DATA:
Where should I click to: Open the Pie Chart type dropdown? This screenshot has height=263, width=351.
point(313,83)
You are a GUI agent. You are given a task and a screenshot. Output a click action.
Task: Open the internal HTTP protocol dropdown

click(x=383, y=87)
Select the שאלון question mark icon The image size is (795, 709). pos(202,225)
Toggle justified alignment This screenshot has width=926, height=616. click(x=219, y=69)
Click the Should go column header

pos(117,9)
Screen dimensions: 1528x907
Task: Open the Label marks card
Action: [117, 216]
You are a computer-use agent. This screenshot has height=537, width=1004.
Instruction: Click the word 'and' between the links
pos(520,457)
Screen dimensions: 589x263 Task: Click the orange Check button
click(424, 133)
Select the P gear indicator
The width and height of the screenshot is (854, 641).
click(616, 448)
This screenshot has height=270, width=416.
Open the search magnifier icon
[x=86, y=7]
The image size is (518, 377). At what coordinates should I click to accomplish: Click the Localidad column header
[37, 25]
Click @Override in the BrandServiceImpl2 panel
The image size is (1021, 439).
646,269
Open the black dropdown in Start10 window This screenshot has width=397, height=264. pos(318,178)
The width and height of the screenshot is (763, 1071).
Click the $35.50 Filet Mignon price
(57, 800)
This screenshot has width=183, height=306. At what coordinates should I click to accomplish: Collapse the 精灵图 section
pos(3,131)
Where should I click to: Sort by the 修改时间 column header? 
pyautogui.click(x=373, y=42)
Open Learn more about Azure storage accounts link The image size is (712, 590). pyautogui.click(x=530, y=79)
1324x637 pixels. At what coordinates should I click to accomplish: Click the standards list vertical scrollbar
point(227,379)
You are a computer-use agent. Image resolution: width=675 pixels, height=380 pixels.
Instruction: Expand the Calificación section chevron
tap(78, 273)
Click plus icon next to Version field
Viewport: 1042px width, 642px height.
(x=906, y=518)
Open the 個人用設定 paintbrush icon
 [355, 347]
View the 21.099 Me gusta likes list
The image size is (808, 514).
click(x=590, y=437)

TASK PROMPT:
Out of the data above, set down the lines from the one with "Instruction: Click the" to the one with "Click @Override in", both included, exactly as written and with no additions.

OUTPUT BELOW:
Instruction: Click the word 'and' between the links
pos(520,457)
Screen dimensions: 589x263 Task: Click the orange Check button
click(424, 133)
Select the P gear indicator
The width and height of the screenshot is (854, 641).
click(616, 448)
This screenshot has height=270, width=416.
Open the search magnifier icon
[x=86, y=7]
The image size is (518, 377). At what coordinates should I click to accomplish: Click the Localidad column header
[37, 25]
Click @Override in the BrandServiceImpl2 panel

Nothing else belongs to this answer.